One is reminded of the Rs 100 crore defamation case against the channel. The Bombay High Court had ordered the company to pay the amount. But in its (TGBCL’s) Director’s Report, it says that the company has filed an appeal and feels that the chances of succeeding in the appeal are high. And in any case, that does not require a write-down exceeding the claim amount.

Often, asset valuation is depleted to get tax benefits. But that also seems unlikely to be the case here as the accounting treatment used does not result in a tax advantage, according to experts.
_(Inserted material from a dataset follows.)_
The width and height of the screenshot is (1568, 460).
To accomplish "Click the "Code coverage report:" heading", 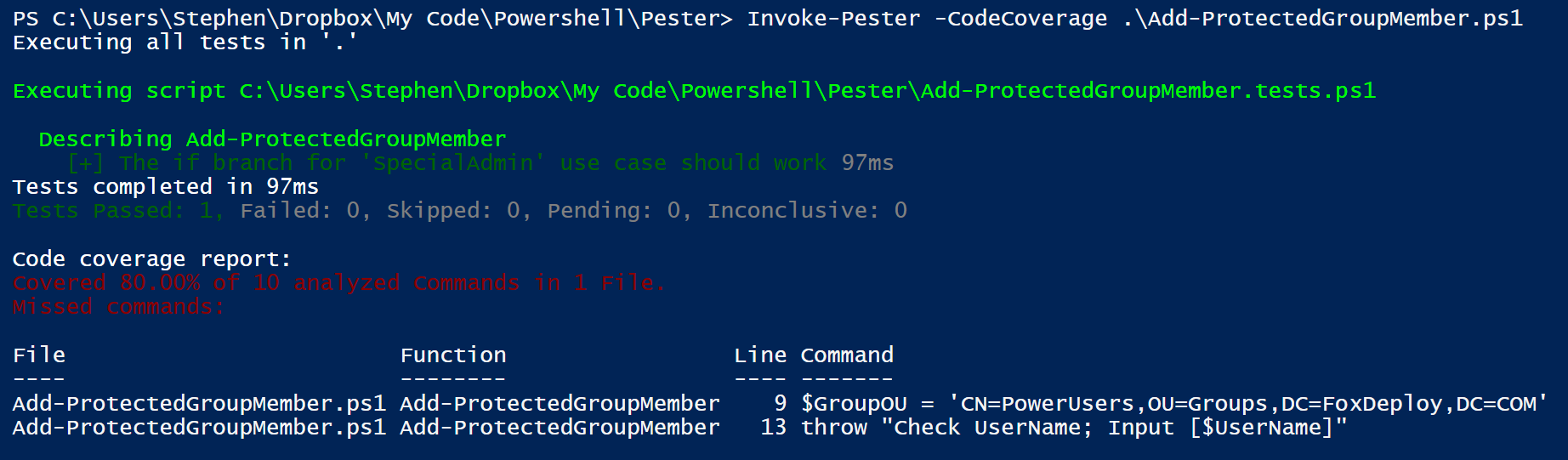I will tap(151, 259).
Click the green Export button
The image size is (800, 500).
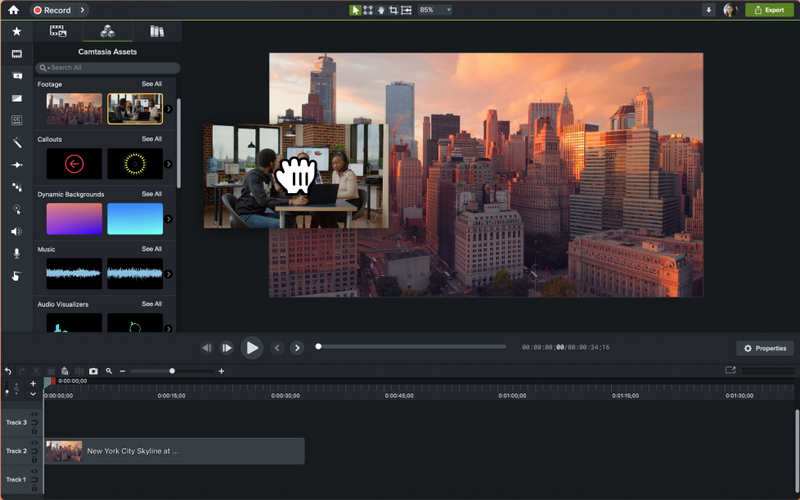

What confounds even further is the fact that in the books of the subsidiary, TGBCL, there was absolutely no hint of depletion in value during 2012-14. Times Global Broadcasting, which BCCL records as zero value, had assets of Rs 118 crore and Liabilities of Rs 77 crore. In 2013-14, it earned Rs 158 crores in revenues from advertisement, Rs 47 crores from subscriptions, and Rs 60 crores from other sources. To earn that, it spent Rs 237 crores, including Rs 92 crores on their employees, and Rs 70 crores as advertisement expenses (explaining the ad blitz before significant events like elections and the budget), leaving a profit of almost Rs 24 crore. 

So then, what could be the reason for this unexplained accounting treatment? While there is no hint yet about what motivated this write-down, the answer could well lie in the disclosures of the company in the next few months. The BCCL CEO remained silent on the question about whether there was any change in the shareholding of TGBCL post March 2014, the date of its last Balance Sheet.

Or is it just possible that there is something that we don’t know yet about Times Now that makes it actually worth nothing? Now that’s something the Nation would surely want to know!!!